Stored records
╔══

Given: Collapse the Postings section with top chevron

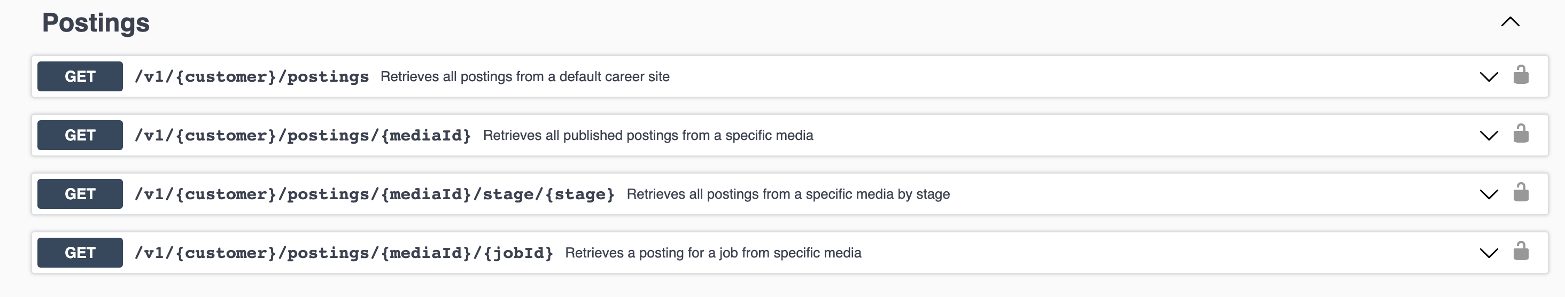Looking at the screenshot, I should tap(1510, 22).
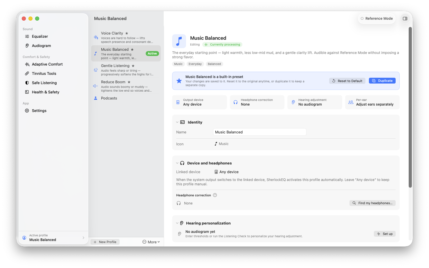This screenshot has height=268, width=429.
Task: Click the Safe Listening shield icon
Action: [x=27, y=83]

╚══

Task statement: Above are the records; return them exactly, minus the pictures.

Task result:
Given: Collapse the Postings section with top chevron

Looking at the screenshot, I should tap(1510, 22).
This screenshot has height=268, width=429.
Task: Click the Safe Listening shield icon
Action: [x=27, y=83]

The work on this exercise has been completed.